Deputy Prime Minister of Azerbaijan
- In office January 2, 1992 – 2017

First Deputy Chairman of the Council of Ministers of the Azerbaijan SSR - Chairman of the State Agro-Industrial Committee of the Azerbaijan SSR
- In office December 13, 1985 – December 26, 1988
- Preceded by: Suleyman Tatliyev
- Succeeded by: Muzamil Abdullayev

Deputy Chairman of the Council of Ministers of the Azerbaijan SSR
- In office 1984 – December 13, 1985

Personal details
- Born: July 15, 1932 Qutqashen, Qutqashen District, Azerbaijan SSR, TSFSR, USSR
- Died: March 12, 2019 (aged 86) Baku, Azerbaijan
- Education: Azerbaijan Agricultural Institute
- Awards: State Prize of the Azerbaijan SSR Order of the October Revolution Order of the Red Banner of Labour

= Musa Mammadov =

Musa Salam oghlu Mammadov (Musa Salam oğlu Məmmədov, July 15, 1932 — March 12, 2019) was a Deputy of the Supreme Soviet of the Azerbaijan SSR (X-XII convocation), Deputy Prime Minister of Azerbaijan (1992-2017), State Counselor, Chairman of the Republican Forestry Production Union (1989-2001), Doctor of Economics, Candidate of Agricultural Sciences, Honored Agronomist.

== Biography ==
Musa Mammadov was born on July 15, 1932, in Qutqashen. He graduated from high school in 1948, and in 1952 from the agronomy faculty of the Azerbaijan Agricultural Institute with honors. Musa Mammadov, who entered the graduate school in the same year, defended his dissertation in 1956 and received the degree of Candidate of Sciences. He is the author of 40 scientific works, many monographs, several books and inventions related to the development of various fields of agriculture and forestry.

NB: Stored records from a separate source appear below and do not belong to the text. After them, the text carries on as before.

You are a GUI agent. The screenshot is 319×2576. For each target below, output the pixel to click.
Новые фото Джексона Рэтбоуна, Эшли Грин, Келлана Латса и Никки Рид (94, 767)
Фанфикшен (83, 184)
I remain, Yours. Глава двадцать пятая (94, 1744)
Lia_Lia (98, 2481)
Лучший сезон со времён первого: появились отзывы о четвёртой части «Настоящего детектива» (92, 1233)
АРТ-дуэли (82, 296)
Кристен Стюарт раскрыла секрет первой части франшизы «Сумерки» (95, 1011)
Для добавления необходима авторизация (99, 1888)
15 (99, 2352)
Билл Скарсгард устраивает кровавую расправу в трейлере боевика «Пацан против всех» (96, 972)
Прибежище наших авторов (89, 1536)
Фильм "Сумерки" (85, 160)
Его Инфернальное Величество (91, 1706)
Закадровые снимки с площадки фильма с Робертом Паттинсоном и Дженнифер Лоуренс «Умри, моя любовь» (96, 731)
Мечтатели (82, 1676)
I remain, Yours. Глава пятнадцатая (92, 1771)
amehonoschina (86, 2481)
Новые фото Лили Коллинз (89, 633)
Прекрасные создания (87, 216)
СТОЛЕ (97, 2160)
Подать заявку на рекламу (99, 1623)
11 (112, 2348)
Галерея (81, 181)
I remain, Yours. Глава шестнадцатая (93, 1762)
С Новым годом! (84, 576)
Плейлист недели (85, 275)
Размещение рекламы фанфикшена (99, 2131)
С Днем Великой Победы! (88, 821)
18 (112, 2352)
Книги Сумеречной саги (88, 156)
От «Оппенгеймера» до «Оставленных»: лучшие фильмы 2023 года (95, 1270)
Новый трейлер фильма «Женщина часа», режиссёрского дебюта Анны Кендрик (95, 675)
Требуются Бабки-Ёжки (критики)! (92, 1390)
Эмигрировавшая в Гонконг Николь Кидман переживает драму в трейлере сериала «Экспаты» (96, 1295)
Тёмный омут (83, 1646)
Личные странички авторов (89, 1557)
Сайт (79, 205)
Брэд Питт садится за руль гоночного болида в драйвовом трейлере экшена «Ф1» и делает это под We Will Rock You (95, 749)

Musa Mammadov died on March 12, 2019, in Baku.

== Career ==
For a while he worked at the Azerbaijan Agricultural Institute as a teacher, director of educational and experimental farms. In 1964, he was appointed head of the department of the Ministry of Agriculture. From 1968 to 1970 he served as Deputy Chairman of the State Committee for Bakery and Mixed Feed Industry, and from 1970 to 1979 as Deputy Minister of Supply of the Republic. Later, he was promoted to the position of chairman of "Azerkendkimya" Scientific-Production Association. Musa Mammadov, worked as an acting chairman until 1984, was deputy chairman of the Council of Ministers of the Azerbaijan SSR for a year, first deputy chairman and chairman of the State Committee for Agrarian Industry in 1985-1989, chairman of the Republican Forestry Production Union in 1989-2001.

Musa Mammadov was also elected a member of the board of the USSR Ministry of Agriculture. In 1992, he was appointed Deputy Prime Minister of the Republic of Azerbaijan. Until his death, he worked as an adviser to the Minister of Agriculture.

== Awards ==
He was awarded the Order of the Red Banner of Labour, the Order of the October Revolution, the Order of the Badge of Honour twice and various medals. He was twice awarded the Honorary Decree of the Supreme Soviet of the Republic, two gold, two silver and bronze medals of the All-Union Exhibition of National Economic Achievements, and twice was awarded the Honorary Diplomas of the exhibition. Laureate of the State Prize for Science and Technology, awarded the title of Honored Agronomist of the Republic. He was awarded a personal scholarship by the President of the Republic of Azerbaijan for his invaluable services in improving the management of the agricultural sector in the country.